§ **About this task**: Each entry has to be set down again with no alteration.

[Records from a collection]
■ ■ ■ ■ ■ ■ ■
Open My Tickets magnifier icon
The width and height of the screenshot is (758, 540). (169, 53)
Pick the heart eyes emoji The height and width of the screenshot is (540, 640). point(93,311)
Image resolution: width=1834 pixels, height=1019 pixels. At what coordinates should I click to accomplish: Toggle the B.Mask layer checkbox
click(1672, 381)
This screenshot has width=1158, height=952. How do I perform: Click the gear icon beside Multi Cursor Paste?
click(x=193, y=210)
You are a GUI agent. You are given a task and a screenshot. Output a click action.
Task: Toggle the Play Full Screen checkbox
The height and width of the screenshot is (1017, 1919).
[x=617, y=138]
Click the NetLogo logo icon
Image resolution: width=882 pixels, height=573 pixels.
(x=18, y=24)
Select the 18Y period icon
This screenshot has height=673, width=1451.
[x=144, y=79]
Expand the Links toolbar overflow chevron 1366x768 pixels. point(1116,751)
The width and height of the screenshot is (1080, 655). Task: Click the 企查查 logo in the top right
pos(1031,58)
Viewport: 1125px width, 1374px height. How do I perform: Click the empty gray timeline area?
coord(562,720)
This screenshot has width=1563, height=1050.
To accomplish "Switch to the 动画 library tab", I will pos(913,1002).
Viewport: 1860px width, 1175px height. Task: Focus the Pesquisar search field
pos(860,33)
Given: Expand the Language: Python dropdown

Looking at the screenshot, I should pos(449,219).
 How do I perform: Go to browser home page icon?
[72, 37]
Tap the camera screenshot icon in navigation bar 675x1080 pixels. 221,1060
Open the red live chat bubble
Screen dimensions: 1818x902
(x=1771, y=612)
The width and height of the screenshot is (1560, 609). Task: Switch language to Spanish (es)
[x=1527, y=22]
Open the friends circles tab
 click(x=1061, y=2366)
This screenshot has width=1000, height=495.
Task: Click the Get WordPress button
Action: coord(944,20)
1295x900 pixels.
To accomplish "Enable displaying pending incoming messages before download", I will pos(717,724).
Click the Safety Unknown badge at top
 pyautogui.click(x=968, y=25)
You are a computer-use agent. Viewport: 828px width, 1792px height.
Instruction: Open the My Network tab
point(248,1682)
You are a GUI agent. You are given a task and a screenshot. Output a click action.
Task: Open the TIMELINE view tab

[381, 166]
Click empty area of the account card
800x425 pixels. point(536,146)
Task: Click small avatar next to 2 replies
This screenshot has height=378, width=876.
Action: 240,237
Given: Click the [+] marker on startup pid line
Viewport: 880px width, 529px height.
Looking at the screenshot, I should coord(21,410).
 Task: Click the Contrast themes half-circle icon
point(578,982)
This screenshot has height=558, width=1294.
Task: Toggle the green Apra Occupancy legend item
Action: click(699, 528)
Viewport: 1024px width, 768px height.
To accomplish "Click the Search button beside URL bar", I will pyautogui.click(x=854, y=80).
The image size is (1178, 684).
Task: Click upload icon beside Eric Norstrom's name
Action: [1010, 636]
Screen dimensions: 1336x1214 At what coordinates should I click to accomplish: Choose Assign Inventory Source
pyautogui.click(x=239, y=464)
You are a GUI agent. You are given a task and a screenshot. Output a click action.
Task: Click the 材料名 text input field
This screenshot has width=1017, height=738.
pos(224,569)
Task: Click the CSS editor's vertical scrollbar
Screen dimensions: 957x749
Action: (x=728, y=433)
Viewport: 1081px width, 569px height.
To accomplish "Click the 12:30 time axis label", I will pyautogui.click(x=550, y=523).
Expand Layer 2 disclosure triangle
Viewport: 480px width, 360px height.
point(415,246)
■ ■ ■ ■ ■ ■ ■
§ **Solution**:
Open My Tickets magnifier icon
The width and height of the screenshot is (758, 540). (169, 53)
Pick the heart eyes emoji The height and width of the screenshot is (540, 640). point(93,311)
Image resolution: width=1834 pixels, height=1019 pixels. At what coordinates should I click to accomplish: Toggle the B.Mask layer checkbox
click(1672, 381)
This screenshot has width=1158, height=952. How do I perform: Click the gear icon beside Multi Cursor Paste?
click(x=193, y=210)
You are a GUI agent. You are given a task and a screenshot. Output a click action.
Task: Toggle the Play Full Screen checkbox
The height and width of the screenshot is (1017, 1919).
[x=617, y=138]
Click the NetLogo logo icon
Image resolution: width=882 pixels, height=573 pixels.
(x=18, y=24)
Select the 18Y period icon
This screenshot has height=673, width=1451.
[x=144, y=79]
Expand the Links toolbar overflow chevron 1366x768 pixels. point(1116,751)
The width and height of the screenshot is (1080, 655). Task: Click the 企查查 logo in the top right
pos(1031,58)
Viewport: 1125px width, 1374px height. How do I perform: Click the empty gray timeline area?
coord(562,720)
This screenshot has width=1563, height=1050.
To accomplish "Switch to the 动画 library tab", I will pos(913,1002).
Viewport: 1860px width, 1175px height. Task: Focus the Pesquisar search field
pos(860,33)
Given: Expand the Language: Python dropdown

Looking at the screenshot, I should pos(449,219).
 How do I perform: Go to browser home page icon?
[72, 37]
Tap the camera screenshot icon in navigation bar 675x1080 pixels. 221,1060
Open the red live chat bubble
Screen dimensions: 1818x902
(x=1771, y=612)
The width and height of the screenshot is (1560, 609). Task: Switch language to Spanish (es)
[x=1527, y=22]
Open the friends circles tab
 click(x=1061, y=2366)
This screenshot has width=1000, height=495.
Task: Click the Get WordPress button
Action: coord(944,20)
1295x900 pixels.
To accomplish "Enable displaying pending incoming messages before download", I will pos(717,724).
Click the Safety Unknown badge at top
 pyautogui.click(x=968, y=25)
You are a computer-use agent. Viewport: 828px width, 1792px height.
Instruction: Open the My Network tab
point(248,1682)
You are a GUI agent. You are given a task and a screenshot. Output a click action.
Task: Open the TIMELINE view tab

[381, 166]
Click empty area of the account card
800x425 pixels. point(536,146)
Task: Click small avatar next to 2 replies
This screenshot has height=378, width=876.
Action: 240,237
Given: Click the [+] marker on startup pid line
Viewport: 880px width, 529px height.
Looking at the screenshot, I should coord(21,410).
 Task: Click the Contrast themes half-circle icon
point(578,982)
This screenshot has height=558, width=1294.
Task: Toggle the green Apra Occupancy legend item
Action: click(699, 528)
Viewport: 1024px width, 768px height.
To accomplish "Click the Search button beside URL bar", I will pyautogui.click(x=854, y=80).
The image size is (1178, 684).
Task: Click upload icon beside Eric Norstrom's name
Action: [1010, 636]
Screen dimensions: 1336x1214 At what coordinates should I click to accomplish: Choose Assign Inventory Source
pyautogui.click(x=239, y=464)
You are a GUI agent. You are given a task and a screenshot. Output a click action.
Task: Click the 材料名 text input field
This screenshot has width=1017, height=738.
pos(224,569)
Task: Click the CSS editor's vertical scrollbar
Screen dimensions: 957x749
Action: (x=728, y=433)
Viewport: 1081px width, 569px height.
To accomplish "Click the 12:30 time axis label", I will pyautogui.click(x=550, y=523).
Expand Layer 2 disclosure triangle
Viewport: 480px width, 360px height.
point(415,246)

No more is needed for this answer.